Затуманившиеся было черты лица царя-отрока точно осветились разом проглянувшим из-за туч солнцем. Он сошел на нижнюю ступеньку крыльца и, положив руку на плечо своего первого добровольца, как-то необычно-ласково спросил его:
— Ты, стало быть, идешь не по нужде горькой, а по охоте вольной?
— По всей охоте, надёжа-государь!
— А ружьем владеть умеешь?
— Есть, государь, у меня ружьишко немудрящее: грешным делом похлопываю.
— Стало быть, и с ручной гранатой справишься?
— Рады стараться твоему величеству!
— Каяться вовек не будешь; даю тебе на том мое царское слово. Ни кола, ни двора у тебя, я чай, нету?
— Нет, государь.
— Так жалую тебя тут, в Преображенском, земельным наделом под двор, да лесом, сколько нужно для постройки.
— Спасибо тебе, кормилец наш!
Пожалованный бухнул в ноги великодушному государю. Петр украдкой глянул опять на Гордона, с добродушной улыбкой наблюдавшего за обоими, и обернулся к Зотову:
— Запиши-ка этого молодца первым бомбардиром[3] в наш потешный полк.
Зотов достал из кармана записную книжку и свысока отнесся к молодцу.
— Как тебя записать-то?
— Ужели ты его не помнишь, Никита Мосеич? — укорил своего учителя Петр. — Это Серега, второй конюх при наших потешных лошадях.
— Пиши, сударь, — сказал, приподнимаясь с земли, Серега: — Сергей Леонтьев сын, по прозванью Бухвостов.
— Поздравляю ваше величество! — заметил по-английски Петру шотландец Гордон, указывая рукой на скучившуюся перед крыльцом придворную челядь, — пример, как видите, заразителен: сейчас явятся еще новые добровольцы.
И точно: толпа, как море, заволновалась; одни подталкивали других.
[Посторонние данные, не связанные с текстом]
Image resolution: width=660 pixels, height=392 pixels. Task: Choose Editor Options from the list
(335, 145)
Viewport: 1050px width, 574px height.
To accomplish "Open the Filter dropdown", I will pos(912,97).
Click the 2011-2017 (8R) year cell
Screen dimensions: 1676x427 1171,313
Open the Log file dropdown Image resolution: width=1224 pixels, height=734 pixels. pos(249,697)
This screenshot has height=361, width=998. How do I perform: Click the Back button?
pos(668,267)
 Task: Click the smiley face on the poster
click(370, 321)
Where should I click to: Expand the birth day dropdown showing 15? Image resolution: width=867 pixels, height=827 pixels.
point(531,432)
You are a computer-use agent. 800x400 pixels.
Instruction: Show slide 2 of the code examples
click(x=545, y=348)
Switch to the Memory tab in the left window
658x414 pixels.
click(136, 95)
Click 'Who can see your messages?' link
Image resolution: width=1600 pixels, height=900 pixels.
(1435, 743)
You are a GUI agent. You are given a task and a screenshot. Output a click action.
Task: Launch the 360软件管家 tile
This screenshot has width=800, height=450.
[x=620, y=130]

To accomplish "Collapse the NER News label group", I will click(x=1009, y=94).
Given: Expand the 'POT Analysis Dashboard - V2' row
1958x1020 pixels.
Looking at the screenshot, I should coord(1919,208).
— Идти, так идти! На миру и смерть красна.
Но прежде, чем кто-либо окончательно вы ступил перед другими, откуда ни возьмись, перед молодым царем очутился Алексашка — без лотка, который он сложил в стороне наземь.
— Прости, батюшка-царь, прими и меня, пожалуй!
Кругом раздался сдержанный смех; на губах самого Петра заиграла снисходительная усмешка.
— Ты тоже в мой потешный полк просишься?
— Точно так, государь. Прими, не откажи!
— Да не слышал ты разве, что мне один взрослый люд нужен. А тебе сколько лет-то будет?
— Да недалеко от тебя, государь; десятый год на исходе, — бойко отвечал маленький пирожник, а сам, сложа руки, так умильно глядел снизу в лицо отрока-царя, что тому жаль его стало.
— В потешные свои, братец, мне тебя принять никак невозможно, — более серьезно произнес Петр, — ростом-то ты уж больно не вышел. Но приблизить тебя к себе, пожалуй, приближу: в денщики к себе приму.
Алексашка так и подпрыгнул от радости, а потом, вдруг опустясь на колени, обнял обеими руками ноги своего молодого государя.